Published: Wed, June 11, 2014 @ 12:05 a.m.

By LINDA M. LINONIS

linonis@vindy.com

YOUNGSTOWN

The Rev. Kathryn Adams, reflecting on her 18 years as director of Protestant Campus Ministry at Youngstown State University, said it was “time to move on.” She retired May 1.

The Rev. Mrs. Adams said the position was a “perfect fit” for her when she started nearly two decades ago. The hours and responsibilities meshed well with her family lifestyle.

As director, Mrs. Adams said it was her job to provide YSU students with worship opportunities, Bible study and community service that was local and global.

Mrs. Adams, who has been in ministry for 33 years, also has served in pastoral roles.

“I had a wonderful time as director,” Mrs. Adams said.
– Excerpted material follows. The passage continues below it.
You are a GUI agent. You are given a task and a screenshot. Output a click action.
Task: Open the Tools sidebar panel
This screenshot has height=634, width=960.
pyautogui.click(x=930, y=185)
“I’m a grandmother now,” she said, adding she wanted to spend time with her granddaughter, Pippa, daughter of Sarah and Victor Emerick of Hudson, Ohio, who was born March 31.

Mrs. Adams also is known in the Valley as the leader of 22 trips abroad as part of To Russia with Love, now renamed Project Orphans Outreach. She started visiting Russian orphanages in 1996.
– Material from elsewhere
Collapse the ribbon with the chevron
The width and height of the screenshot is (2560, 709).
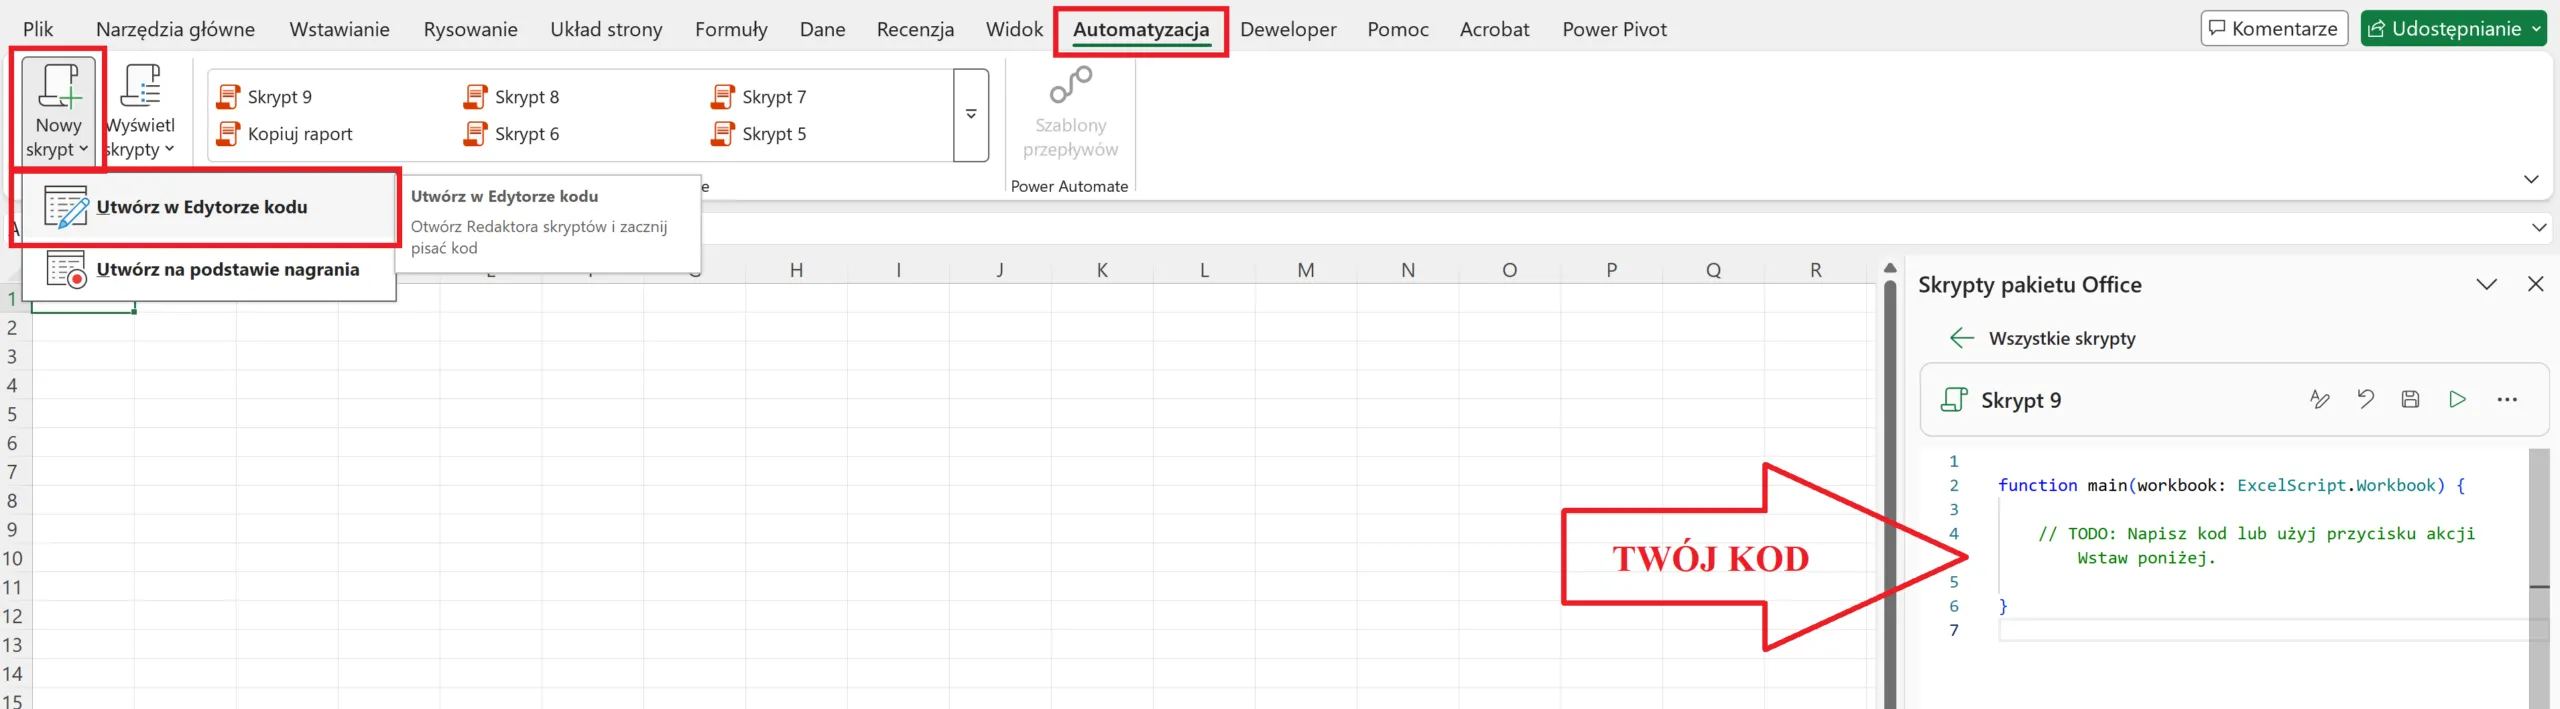[2531, 180]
She and a volunteer-in-mission team from Valley churches and ministries traveled to Renewal Orphanage in Dimitrov, Russia, and orphanage 10 in St. Petersburg, Russia. At the orphanages, they would visit with children, all with physical disabilities, and distribute gifts such as hoodies, toys, notebooks and personal care items. The team also would do a work project.

Mrs. Adams made arrangements for two residents of Renwal Orphanage to come to the United States to be fitted for prosthetic legs. She met then 17-year-old Vlad Makarov and 10-year-old Nicholai “Kolya” Denykin in 2006. Makarov had lost his legs below the knees in a train accident, and Kolya had a birth defect and was born with no legs past the knee.

Makarov came to the United States in 2008 and was fitted with prosthetics by Craig Svader of Advanced Anatomical Design. In 2010, Makarov and Kolya came to the United States — Makarov for an adjustment and Kolya to get physical therapy and prosthetics.

“I always wanted to help the orphans,” Mrs. Adams said of the mission trips. She said she will continue to work with Russian children through Project Orphans Outreach. In early August, Makarov will accompany Kolya to the Valley because the younger boy needs an adjustment with his prosthetics. Mrs. Adams said another boy at Renewal Orphanage also needs a prosthetic and she is working on that.

The minister said she has suspended such trips for the time being. She cited “an adverse” climate fostered by Russian President Vladimir Putin and “safety concerns.” “It was becoming very difficult,” Mrs. Adams said of the mission trips.

“I hope to go back someday,” she said, adding she and team members “enjoyed the trips” that were so rewarding.

She is married to the Rev. Russ Adams, pastor of Western Reserve United Methodist Church in Canfield.